◆ PROVIDED DATA ◆
Content starts
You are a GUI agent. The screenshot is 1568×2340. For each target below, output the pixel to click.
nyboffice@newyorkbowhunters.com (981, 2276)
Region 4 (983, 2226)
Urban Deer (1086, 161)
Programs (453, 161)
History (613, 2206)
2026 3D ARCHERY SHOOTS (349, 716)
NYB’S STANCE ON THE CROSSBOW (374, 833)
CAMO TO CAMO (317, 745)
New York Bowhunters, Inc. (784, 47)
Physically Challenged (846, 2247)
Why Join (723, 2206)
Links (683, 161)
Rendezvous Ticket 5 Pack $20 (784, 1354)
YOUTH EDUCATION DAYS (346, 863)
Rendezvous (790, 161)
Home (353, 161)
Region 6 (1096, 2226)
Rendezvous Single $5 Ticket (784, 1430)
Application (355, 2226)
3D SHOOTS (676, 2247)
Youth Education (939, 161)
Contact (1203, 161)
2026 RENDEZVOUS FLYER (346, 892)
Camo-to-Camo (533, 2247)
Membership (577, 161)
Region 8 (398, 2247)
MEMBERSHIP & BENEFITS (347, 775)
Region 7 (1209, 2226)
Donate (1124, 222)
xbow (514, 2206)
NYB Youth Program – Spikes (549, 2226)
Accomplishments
Content ends
◆ WORK INSTRUCTIONS ◆
After locating the line with "Rendezvous (790, 161)", output that line and every later one exactly, through the end of the entries above.

◆ RESPONSE ◆
Rendezvous (790, 161)
Home (353, 161)
Region 6 (1096, 2226)
Rendezvous Single $5 Ticket (784, 1430)
Application (355, 2226)
3D SHOOTS (676, 2247)
Youth Education (939, 161)
Contact (1203, 161)
2026 RENDEZVOUS FLYER (346, 892)
Camo-to-Camo (533, 2247)
Membership (577, 161)
Region 8 (398, 2247)
MEMBERSHIP & BENEFITS (347, 775)
Region 7 (1209, 2226)
Donate (1124, 222)
xbow (514, 2206)
NYB Youth Program – Spikes (549, 2226)
Accomplishments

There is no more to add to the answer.